Des effets indésirables peuvent survenir chez environ 35% des patients. Ceux-ci concernent essentiellement l'appareil digestif et le système nerveux central. Si ces effets apparaissent au début du traitement par la cystéamine, il est possible d'améliorer la tolérance en interrompant transitoirement le traitement et en le réintroduisant très progressivement.
Les effets indésirables rapportés ont été listés ci-dessous par appareil et par fréquence.
Les fréquences sont définies comme suit : très fréquent (> = 1/10), fréquent (> = 1/100, < 1/10) et peu fréquent (> = 1/1000, < 1/100). Au sein de chaque groupe de fréquence, les effets indésirables sont présentés suivant un ordre décroissant de gravité.
- Investigations :
Fréquent : Anomalies des tests de la fonction hépatique.
- Affections du système sanguin et lymphatique :
Peu fréquent : Leucopénie.
- Affections du système nerveux :
. Fréquent : Céphalées, encéphalopathie.
. Peu fréquent : Somnolence, convulsions.
- Affections gastro-intestinales :
. Très fréquent : Vomissements, nausées, diarrhée.
. Fréquent : Douleurs abdominales, mauvaise odeur de l'haleine, dyspepsie, gastro-entérite.
. Peu fréquent : Ulcère gastroduodénal.
- Affections du rein et des voies urinaires :
Peu fréquent : Syndrome néphrotique.
- Affections de la peau et du tissu sous-cutané :
. Fréquent : Odeur de peau anormale, éruptions cutanées.
. Peu fréquent : Changement de coloration des cheveux, vergetures, fragilité cutanée (pseudotumeur molluscoïde au niveau des coudes).
- Affections musculosquelettiques et systémiques :
Peu fréquent : Hyperlaxité articulaire, jambes douloureuses, genu valgum, ostéopénie, fracture par tassement, scoliose.
- Affections du métabolisme et de la nutrition :
Très fréquent : Anorexie.
- Troubles généraux et anomalies au site d'administration :
. Très fréquent : Léthargie, pyrexie.
. Fréquent : Asthénie.
- Affections du système immunitaire :
Peu fréquent : Réaction anaphylactique.
- Affections psychiatriques :
Peu fréquent : Nervosité, hallucinations.
- Deux cas de syndrome néphrotique ont été rapportés dans les 6 mois qui ont suivi le début du traitement, avec récupération progressive à l'arrêt du traitement.

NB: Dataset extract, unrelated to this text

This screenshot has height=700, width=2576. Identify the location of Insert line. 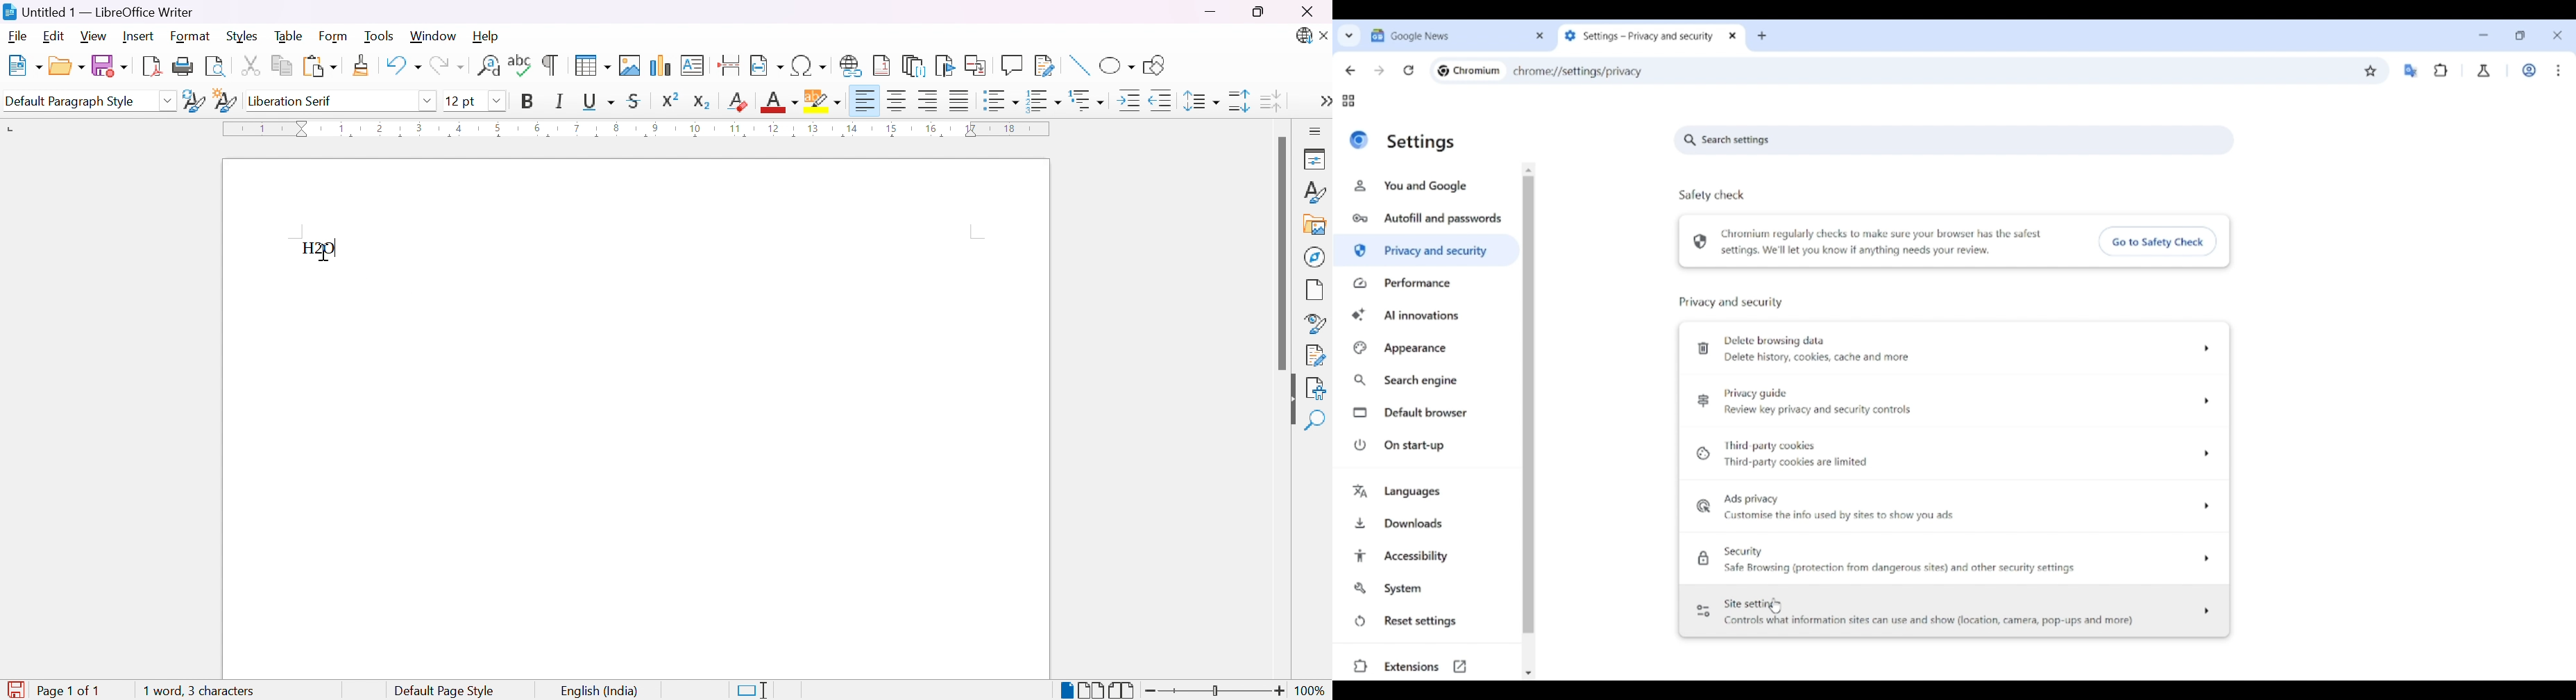
(1078, 67). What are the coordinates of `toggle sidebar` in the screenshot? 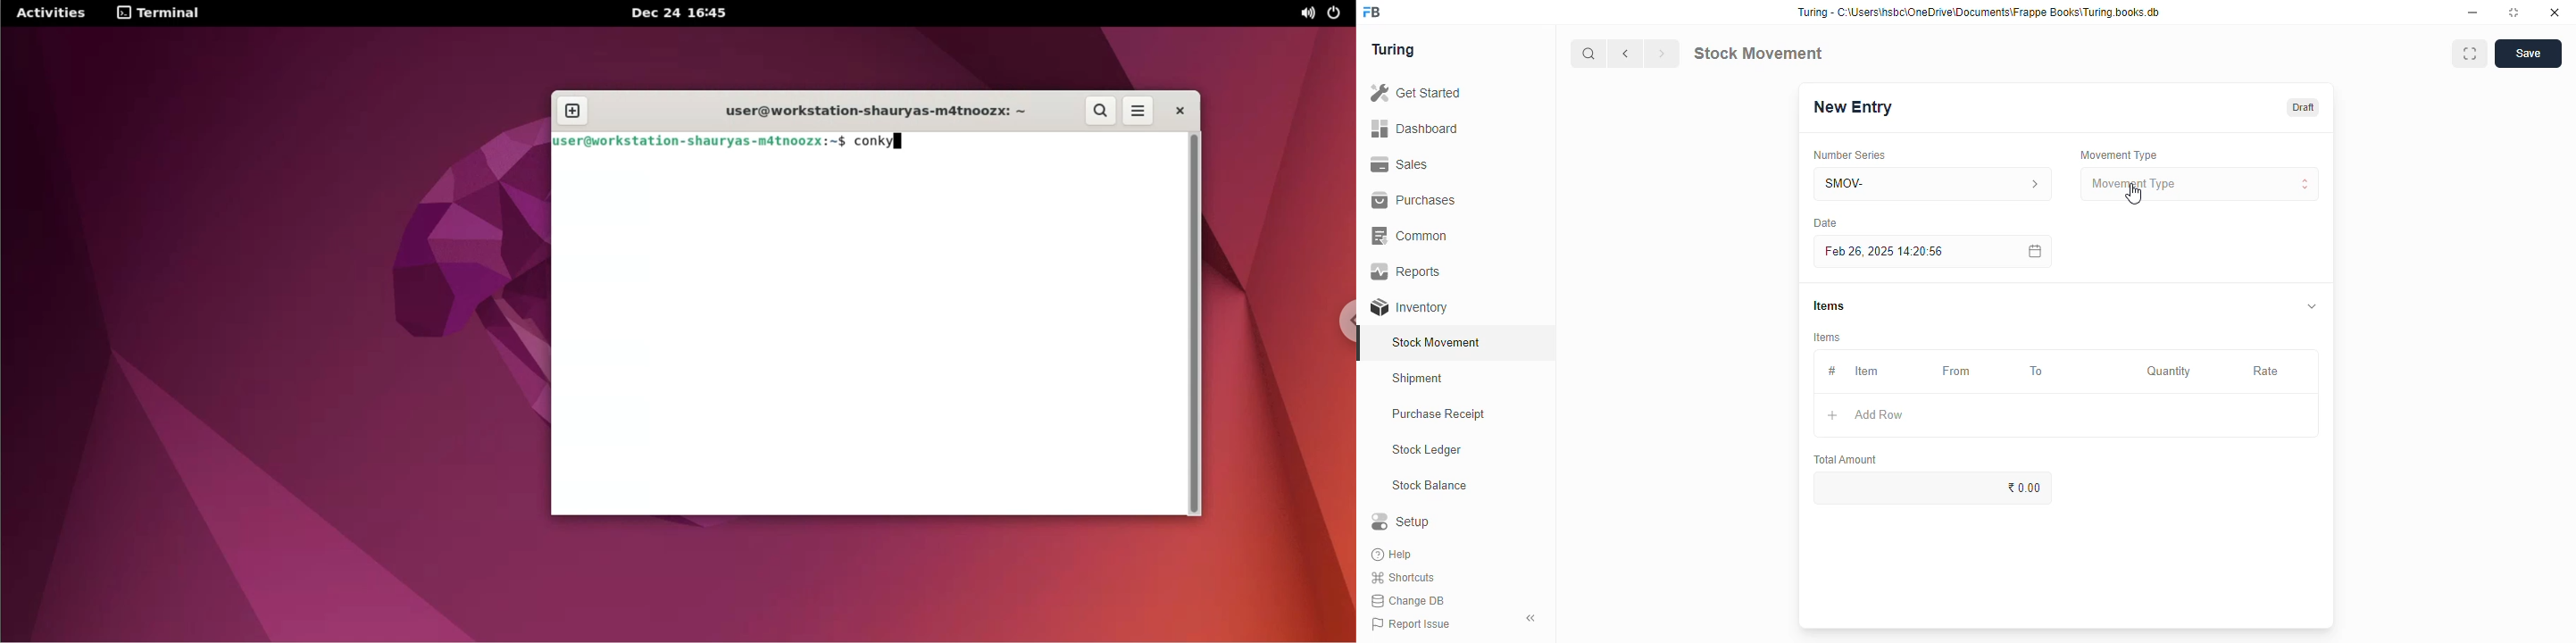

L'examen histologique a conclu dans un cas à une glomérulonéphrite membraneuse de l'allogreffe rénale, et dans l'autre cas à une néphrite interstitielle d'origine immuno-allergique.
- Quelques cas de syndrome de type Ehlers-Danlos au niveau des coudes ont été rapportés chez des enfants recevant un traitement chronique de fortes doses de différentes formulations de cystéamine (chlorhydrate de cystéamine ou cystamine ou bitartrate de cystéamine), le plus souvent supérieures à la dose maximale de 1,95 g/m²/jour.
Dans certains cas, ces lésions cutanées étaient associées à des vergetures et des lésions osseuses découvertes lors d'un examen radiologique. Les affections osseuses rapportées étaient genu valgum, jambes douloureuses et hyperlaxité articulaire, ostéopénie, fractures par tassement et scoliose.
Dans les quelques cas où un examen histopathologique de la peau a été réalisé, les résultats laissaient supposer l'existence d'une angio-endothéliomatose.
Un patient est décédé par la suite d'une ischémie cérébrale aiguë associée à une vasculopathie prononcée.
Chez certains patients, les lésions cutanées au niveau des coudes ont régressé après une diminution de la dose de CYSTAGON.
Il est suggéré que la cystéamine puisse agir en interférant sur les liaisons de réticulation des fibres de collagène (voir rubrique mises en garde et précautions d'emploi).